Liz Norton, director of adult services regulation in care homes for the Care Commission, said staff are not adequately prepared to support current dementia sufferers, let alone deal with the predicted influx of new patients.
Norton's criticisms came in the wake of a report published last week which showed 58,000 people in Scotland have been diagnosed with dementia, though this figure could almost double by 2031.
The report, from the London School of Economics, coincided with the Care Commission's annual quality review, which contained a damning indictment of care homes for the elderly.
In the first comprehensive picture of care in Scotland since the establishment of the regulator in 2002, it was revealed that care homes for the elderly had accounted for 800 of the complaints upheld, or 57% of the total, Although the watchdog's report did not examine the provision of dementia services, Norton said she was extremely concerned about the issue. She said: "There are not sufficient specialist services for people with dementia and there needs to be much more activity in that area. The elderly population is going to grow exponentially and we need to prepare for that."
Dementia already costs Scotland £1.4 billion a year, with an average cost of £25,000 a year for each sufferer.
Norton added: "The majority of staff in care homes need to be upskilled in a whole range of ways. The workforce needs to become more competent and better qualified.
"We have been slow off the mark to care for dementia and slow to think about the demographic changes. We need to be taking action, not wake up to the demographic time bomb hitting us."
Scotland has almost 40,000 care home places, ranging from large corporate-owned premises to small private "cottage" buildings.
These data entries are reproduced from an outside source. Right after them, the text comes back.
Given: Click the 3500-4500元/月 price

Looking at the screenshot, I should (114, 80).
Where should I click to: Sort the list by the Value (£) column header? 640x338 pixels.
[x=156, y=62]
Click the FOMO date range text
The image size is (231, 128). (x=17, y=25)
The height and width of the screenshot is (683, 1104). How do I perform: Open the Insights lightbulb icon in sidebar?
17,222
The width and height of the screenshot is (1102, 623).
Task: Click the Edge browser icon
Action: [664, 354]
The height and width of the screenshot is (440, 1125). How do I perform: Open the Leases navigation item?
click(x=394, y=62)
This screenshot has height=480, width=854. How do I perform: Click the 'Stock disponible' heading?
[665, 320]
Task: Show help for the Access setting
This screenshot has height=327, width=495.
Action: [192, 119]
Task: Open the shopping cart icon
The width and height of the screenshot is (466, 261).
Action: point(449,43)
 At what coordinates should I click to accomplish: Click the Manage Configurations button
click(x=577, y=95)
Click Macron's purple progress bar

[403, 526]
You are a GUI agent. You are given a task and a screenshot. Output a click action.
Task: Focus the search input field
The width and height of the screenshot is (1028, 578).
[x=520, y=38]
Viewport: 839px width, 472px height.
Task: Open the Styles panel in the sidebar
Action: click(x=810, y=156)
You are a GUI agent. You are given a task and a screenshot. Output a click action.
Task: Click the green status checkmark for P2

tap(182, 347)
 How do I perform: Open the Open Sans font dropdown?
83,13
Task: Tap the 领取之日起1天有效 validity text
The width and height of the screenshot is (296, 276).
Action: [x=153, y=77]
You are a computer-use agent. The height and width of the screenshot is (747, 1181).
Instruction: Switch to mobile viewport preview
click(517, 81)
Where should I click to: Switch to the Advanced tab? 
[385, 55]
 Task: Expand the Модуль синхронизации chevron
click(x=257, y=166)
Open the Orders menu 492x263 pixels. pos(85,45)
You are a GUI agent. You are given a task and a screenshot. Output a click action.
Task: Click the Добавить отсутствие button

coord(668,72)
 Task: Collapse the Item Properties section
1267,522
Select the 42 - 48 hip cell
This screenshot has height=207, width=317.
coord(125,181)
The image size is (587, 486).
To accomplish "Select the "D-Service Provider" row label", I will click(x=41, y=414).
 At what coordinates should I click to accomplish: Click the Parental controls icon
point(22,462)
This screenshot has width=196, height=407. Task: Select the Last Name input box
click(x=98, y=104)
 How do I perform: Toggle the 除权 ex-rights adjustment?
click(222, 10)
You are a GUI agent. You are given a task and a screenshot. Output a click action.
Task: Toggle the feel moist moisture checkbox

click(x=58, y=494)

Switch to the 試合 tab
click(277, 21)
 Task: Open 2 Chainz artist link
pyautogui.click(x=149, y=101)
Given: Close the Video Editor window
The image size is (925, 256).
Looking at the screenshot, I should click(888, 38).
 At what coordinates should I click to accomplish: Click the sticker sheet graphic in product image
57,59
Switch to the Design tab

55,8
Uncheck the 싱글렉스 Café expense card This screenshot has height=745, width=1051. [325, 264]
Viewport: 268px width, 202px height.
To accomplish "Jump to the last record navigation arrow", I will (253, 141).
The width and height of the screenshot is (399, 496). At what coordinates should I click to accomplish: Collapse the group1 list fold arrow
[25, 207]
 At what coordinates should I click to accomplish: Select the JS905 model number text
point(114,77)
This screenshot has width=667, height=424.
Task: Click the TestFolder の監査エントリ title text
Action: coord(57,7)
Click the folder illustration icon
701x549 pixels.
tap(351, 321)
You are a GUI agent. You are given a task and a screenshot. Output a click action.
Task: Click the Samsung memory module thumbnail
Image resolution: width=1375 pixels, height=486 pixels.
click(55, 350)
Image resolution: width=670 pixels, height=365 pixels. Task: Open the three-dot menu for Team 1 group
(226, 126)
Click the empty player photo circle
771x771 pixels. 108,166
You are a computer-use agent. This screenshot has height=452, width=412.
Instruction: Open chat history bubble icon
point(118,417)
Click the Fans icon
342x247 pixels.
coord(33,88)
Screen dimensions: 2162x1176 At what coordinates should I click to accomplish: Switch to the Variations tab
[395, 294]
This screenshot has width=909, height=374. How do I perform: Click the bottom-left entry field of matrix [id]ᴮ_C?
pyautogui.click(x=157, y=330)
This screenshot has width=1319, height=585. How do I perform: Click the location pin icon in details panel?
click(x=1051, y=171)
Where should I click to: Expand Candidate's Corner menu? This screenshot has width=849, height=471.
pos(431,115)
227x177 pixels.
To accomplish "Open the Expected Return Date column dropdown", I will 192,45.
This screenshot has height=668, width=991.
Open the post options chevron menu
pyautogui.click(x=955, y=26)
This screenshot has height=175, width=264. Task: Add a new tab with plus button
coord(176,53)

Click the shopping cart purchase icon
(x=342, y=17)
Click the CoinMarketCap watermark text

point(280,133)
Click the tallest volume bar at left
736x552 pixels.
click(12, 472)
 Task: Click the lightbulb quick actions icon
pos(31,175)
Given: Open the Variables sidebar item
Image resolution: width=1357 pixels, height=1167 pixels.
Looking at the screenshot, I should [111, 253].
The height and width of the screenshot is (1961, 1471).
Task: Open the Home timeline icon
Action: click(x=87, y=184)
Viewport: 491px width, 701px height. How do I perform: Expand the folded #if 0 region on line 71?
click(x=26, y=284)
The Care Commission, which will be working in partnership with Alzheimer Scotland to provide training on palliative care to home staff, believes an optimum size is emerging.
Norton added: "The concept of care homes all started from families saying elderly people should not be in these massive long-stay hospitals. We closed them down, so we should not be creating big institutions like them again."
Kate Fearnley, policy director at Alzheimer Scotland, agreed that low-skilled care home staff were a problem. "Without the right staff skills, people with dementia may end up inappropriately drugged because staff don't know how to handle their behaviour," she said.
According to professor June Andrews, director of the Dementia Services Development Centre at Stirling University, simple design changes to care homes can make a positive impact for people with dementia.
She said: "From choosing decent floor coverings - not patterned carpets - to painting access doors a bright colour and out-of-bounds doors the same colour as walls or putting clearly visible signs on the toilets: these can reduce the burden of care by removing the stress."
Andrews added that only 90 out of almost 1000 care homes have consulted the centre for staff training.
Next month, the Scottish Executive and local councils will invest £30 million in the independent care home sector. The Executive has also published Delivering For Mental Health, which sets out plans to improve mental health services.
Deputy health minister Lewis Macdonald said: "The Care Commission was set up to raise standards in and will be taking action against providers who are not coming up to scratch."